Ouvir e escutar são coisas diferentes

Ouvir e escutar são coisas diferentes!

Com certeza já ouvimos várias vezes a frase: “Eu escutei, mas não entendi o que você falou”. Isso não significa que o indivíduo tenha uma perda auditiva ou que ele seja distraído. Precisamos avaliar “o que ele faz com o que ele ouve” e isso envolve várias habilidades auditivas, não somente o “ouvir”.

Quem ouve é o cérebro!

Quando realizamos o exame de audiometria, podemos encontrar limiares auditivos dentro da normalidade até diferentes graus e tipos de perda auditiva. O exame mensura a audição em situação de silêncio e avalia o quanto o paciente “escuta” e não o quanto ele entende.

A queixa “eu escuto, mas não entendo”,  pode estar associada às perdas auditivas chamadas mínimas. Podem ser perdas somente em frequências agudas (sons finos/de alta frequência) ou perdas de grau leve a moderada até com audiometria normal, mas com o Transtorno no Processamento Auditivo. Nesse caso, uma ou mais habilidades auditivas necessárias para a boa compreensão estão alteradas. Se é difícil entender a fala no ruído, ainda que a audição esteja normal, imagine para o indivíduo com alteração auditiva?

Exames para avaliar a audição

É muito comum o otorrinolaringologista solicitar Audiometria e Avaliação do Processamento Auditivo (PA) para crianças ou adultos. Eles servem para avaliar o quanto a pessoa escuta e o que ela faz com o que escuta.

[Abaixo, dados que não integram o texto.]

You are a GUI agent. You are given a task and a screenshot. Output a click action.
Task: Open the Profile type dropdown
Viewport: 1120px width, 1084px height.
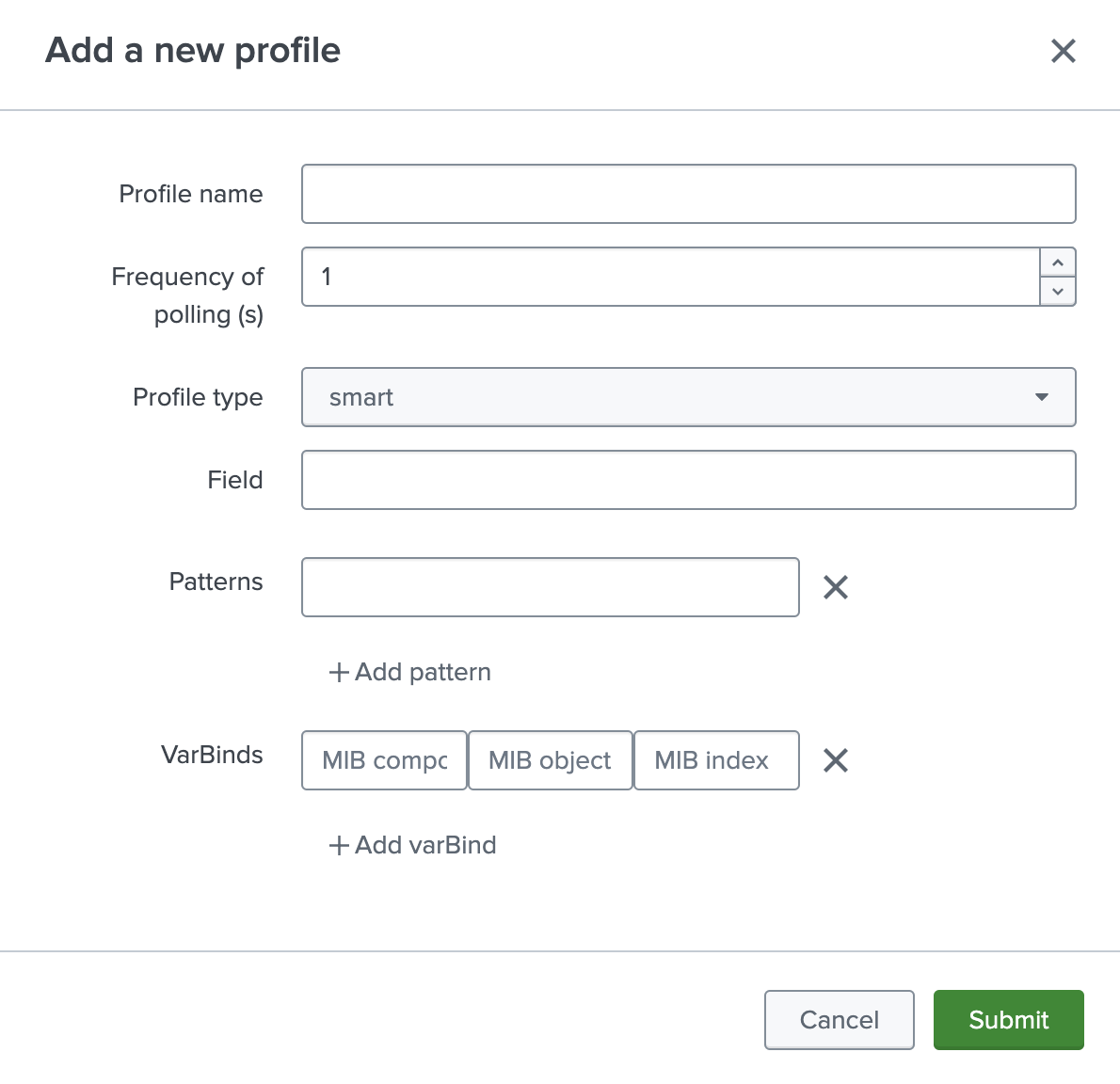pos(688,397)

Podemos avaliar também o quanto em porcentagem o indivíduo tem acesso à fala em situação de vida real, através de um exame muito rápido e objetivo. Este é um exame que verifica o acesso da audibilidade é chamado de Sll-Speech Intelligibility Index. Ele estima a inteligibilidade da fala em situação de vida real ou porcentagem de acesso à fala. É realizado por meio de equipamento de verificação de mensuração da audição in Sito – Ganho de Inserção (GI). Este exame auxilia na pré e pós adaptação de aparelho auditivo e do treinamento das habilidades auditivas.

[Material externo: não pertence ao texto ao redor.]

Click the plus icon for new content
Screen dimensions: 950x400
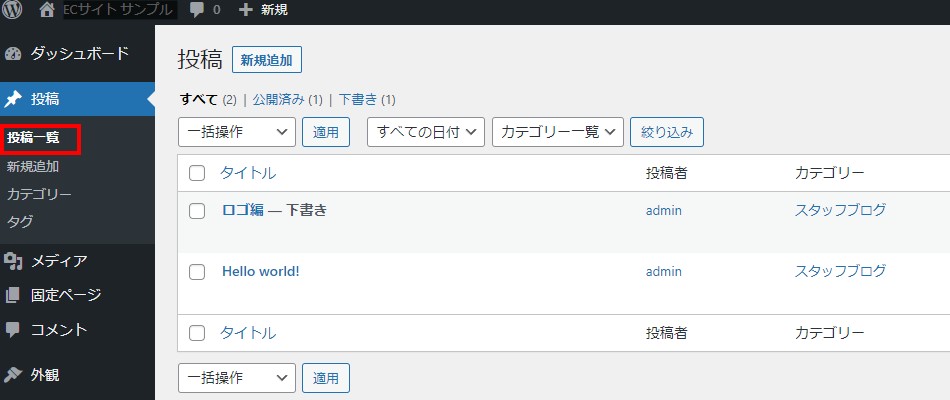point(246,11)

Hoje temos fácil acesso à reabilitação de acordo com a necessidade de cada indivíduo frente ao diagnóstico cada vez mais preciso. Não deixe de investigar procurando um otorrinolaringologista e reabilitar em caso de qualquer dificuldade. Quanto mais cedo o tratamento é iniciado, menos déficit cognitivo poderá ocorrer.